* [Work to be completed]
Report only the number of lines in the records that contain the word "computer".

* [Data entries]
+++++

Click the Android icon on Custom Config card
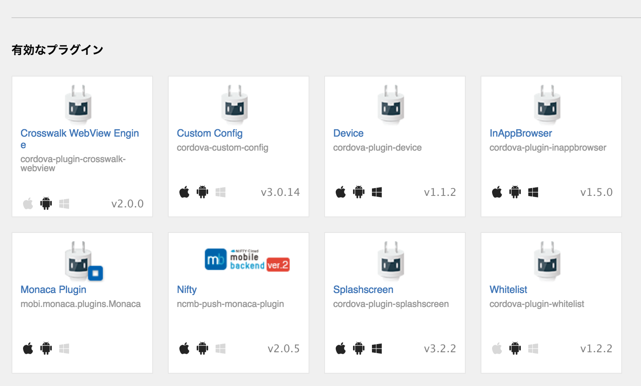641x386 pixels. click(202, 192)
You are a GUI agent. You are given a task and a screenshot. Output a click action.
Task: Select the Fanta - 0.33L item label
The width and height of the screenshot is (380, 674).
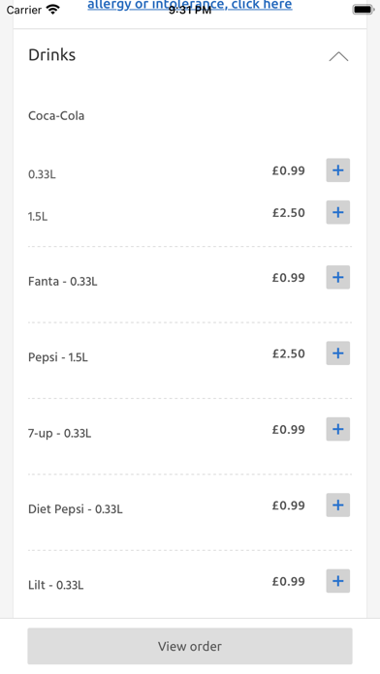[63, 282]
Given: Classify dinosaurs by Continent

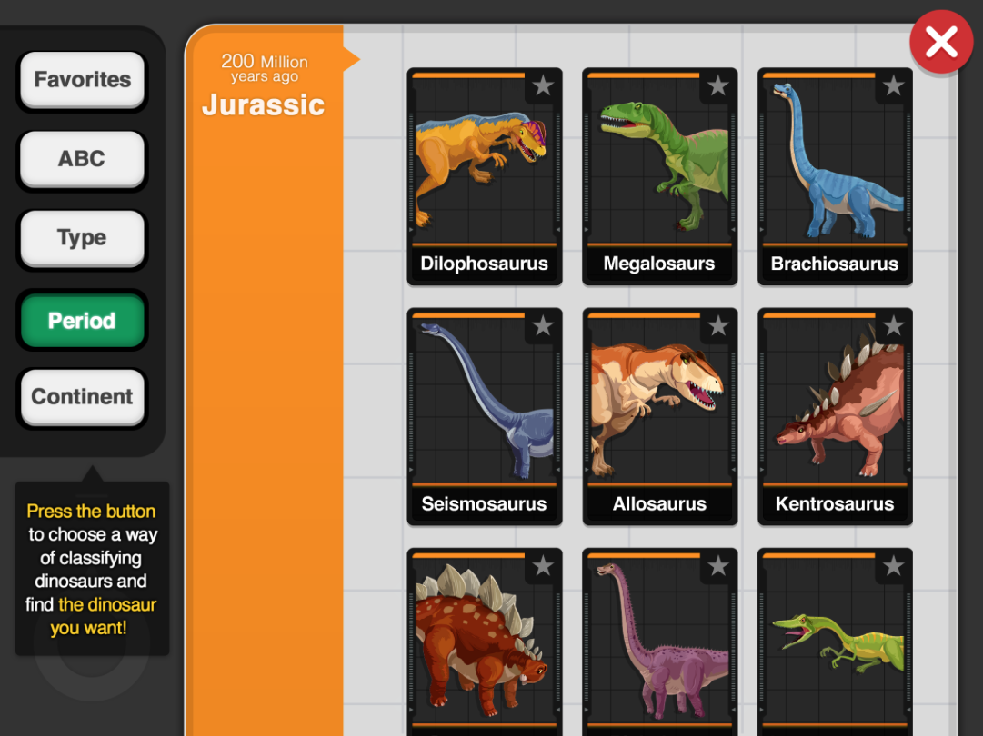Looking at the screenshot, I should click(x=82, y=397).
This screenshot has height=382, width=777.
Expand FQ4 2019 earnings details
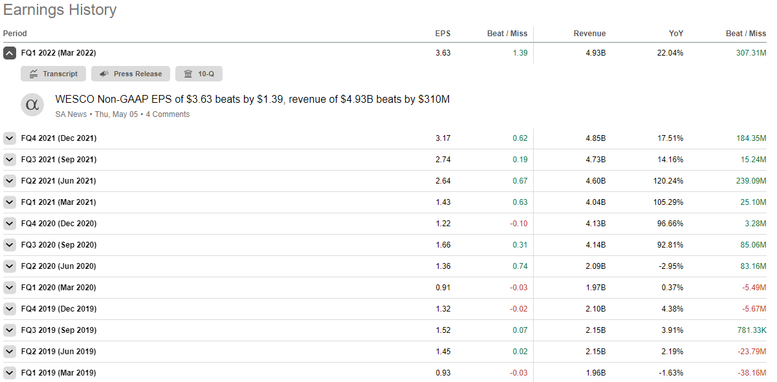9,308
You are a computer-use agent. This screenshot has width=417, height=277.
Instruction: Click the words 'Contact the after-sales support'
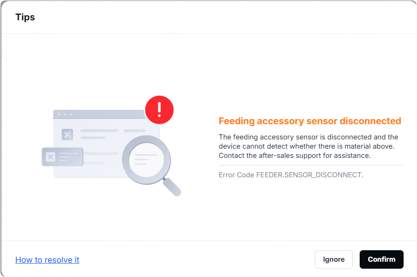(270, 156)
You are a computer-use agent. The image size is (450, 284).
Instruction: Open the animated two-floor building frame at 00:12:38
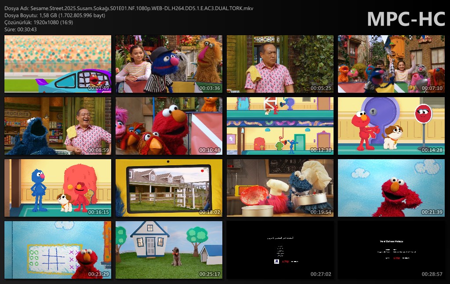(x=280, y=126)
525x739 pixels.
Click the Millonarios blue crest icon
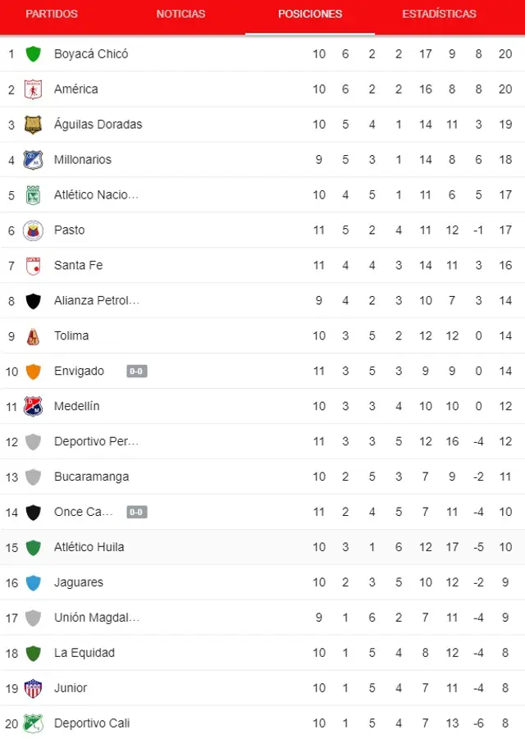[x=33, y=160]
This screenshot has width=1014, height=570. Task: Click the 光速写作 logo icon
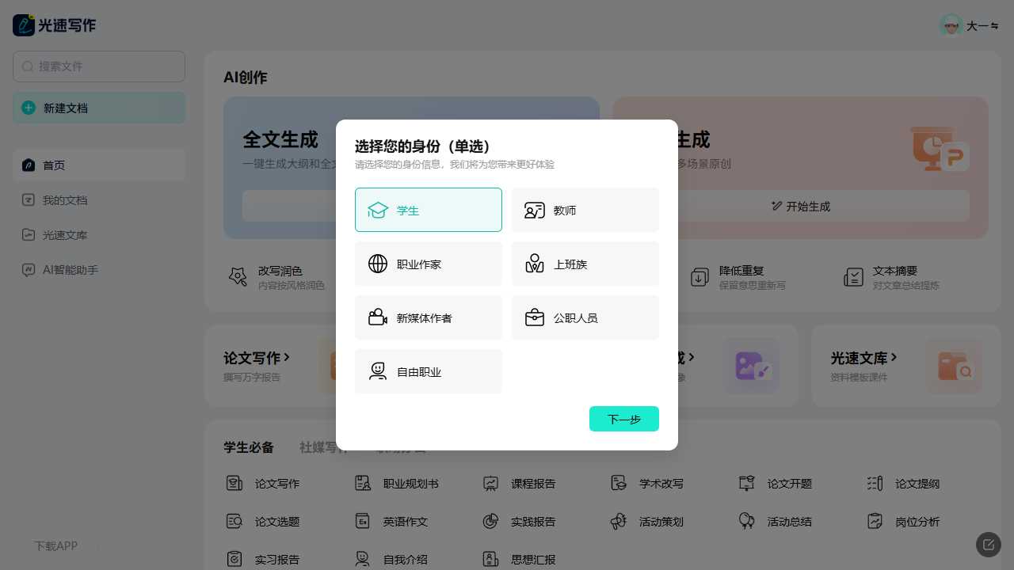24,25
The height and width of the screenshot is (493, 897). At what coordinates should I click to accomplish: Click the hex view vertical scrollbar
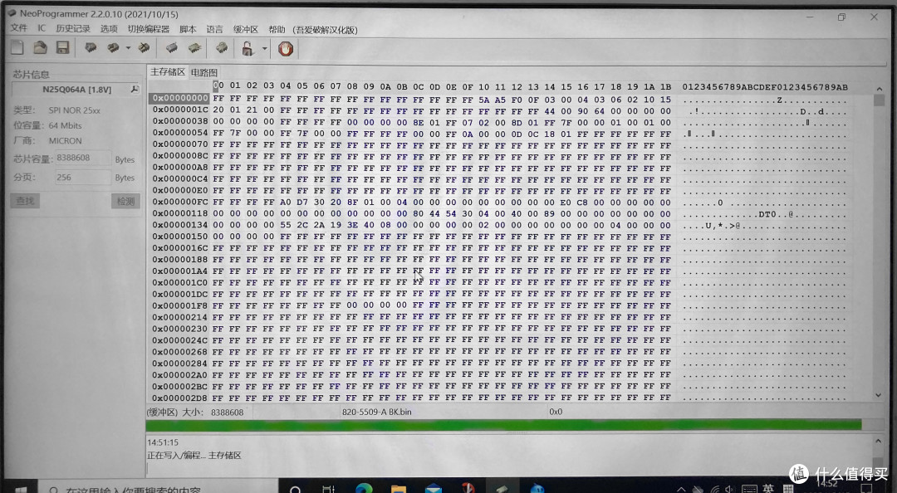coord(879,249)
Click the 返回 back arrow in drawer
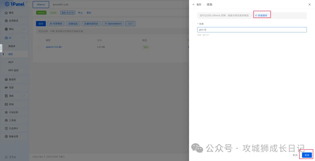 coord(194,5)
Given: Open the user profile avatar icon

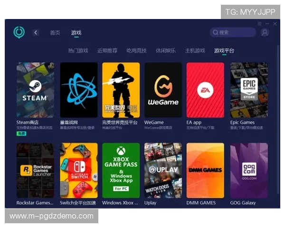Looking at the screenshot, I should pos(265,32).
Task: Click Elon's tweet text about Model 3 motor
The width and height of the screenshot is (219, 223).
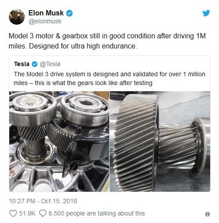Action: (107, 41)
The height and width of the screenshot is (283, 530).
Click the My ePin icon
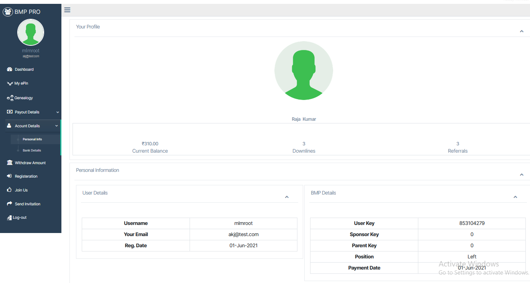pos(10,83)
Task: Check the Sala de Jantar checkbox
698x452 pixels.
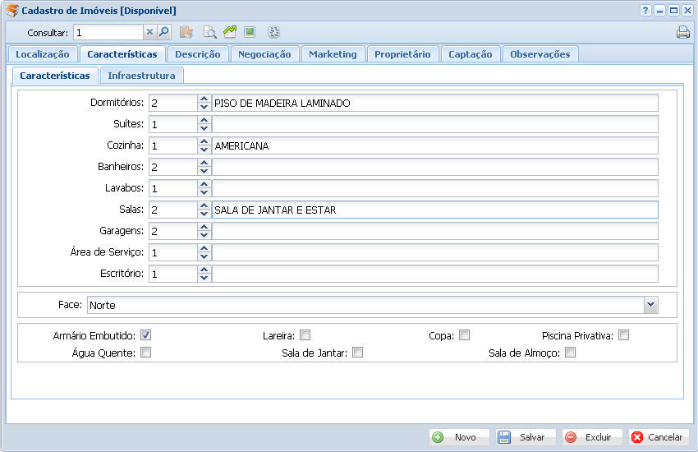Action: pos(357,353)
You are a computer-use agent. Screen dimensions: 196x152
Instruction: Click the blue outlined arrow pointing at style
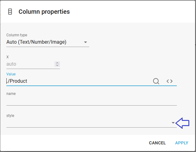click(x=183, y=123)
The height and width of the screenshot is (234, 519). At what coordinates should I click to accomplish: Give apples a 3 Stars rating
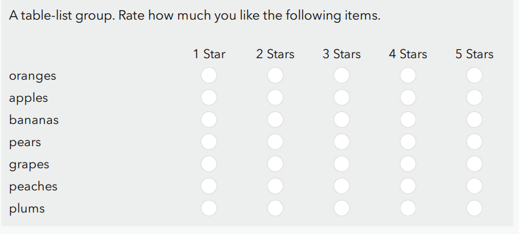coord(341,97)
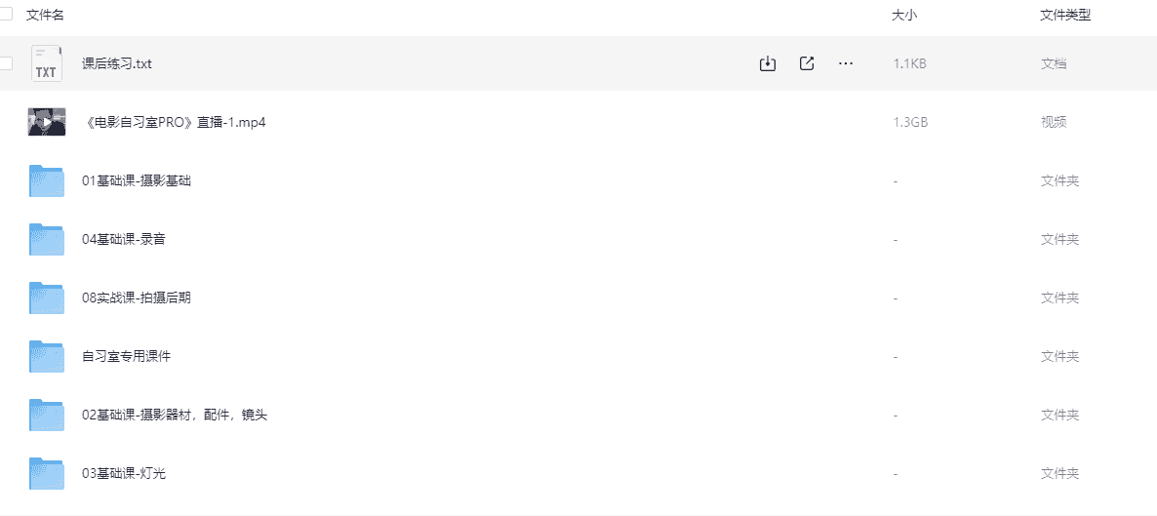Click the 04基础课-录音 folder icon
Viewport: 1157px width, 516px height.
click(46, 239)
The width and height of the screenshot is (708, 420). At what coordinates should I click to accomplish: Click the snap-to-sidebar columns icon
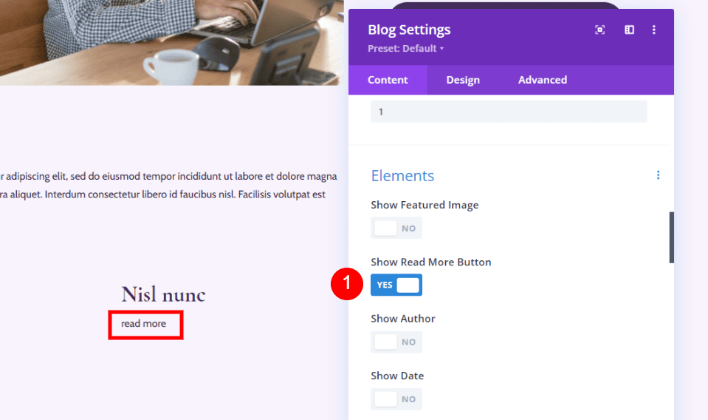click(x=629, y=30)
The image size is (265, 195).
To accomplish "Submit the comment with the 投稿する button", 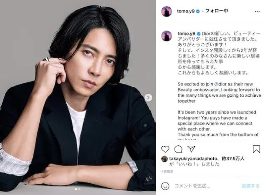I will pos(250,186).
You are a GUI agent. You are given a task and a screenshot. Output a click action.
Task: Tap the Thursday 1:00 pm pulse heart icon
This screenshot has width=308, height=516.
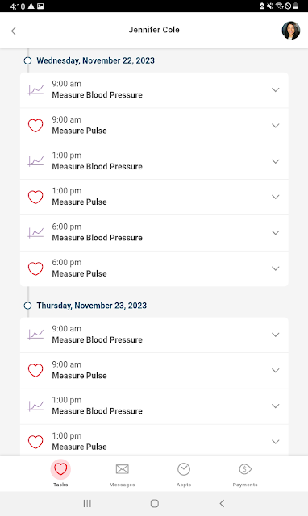click(35, 442)
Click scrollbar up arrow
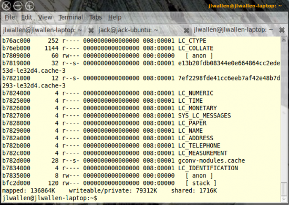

+++++

* [Solution for this exercise]
3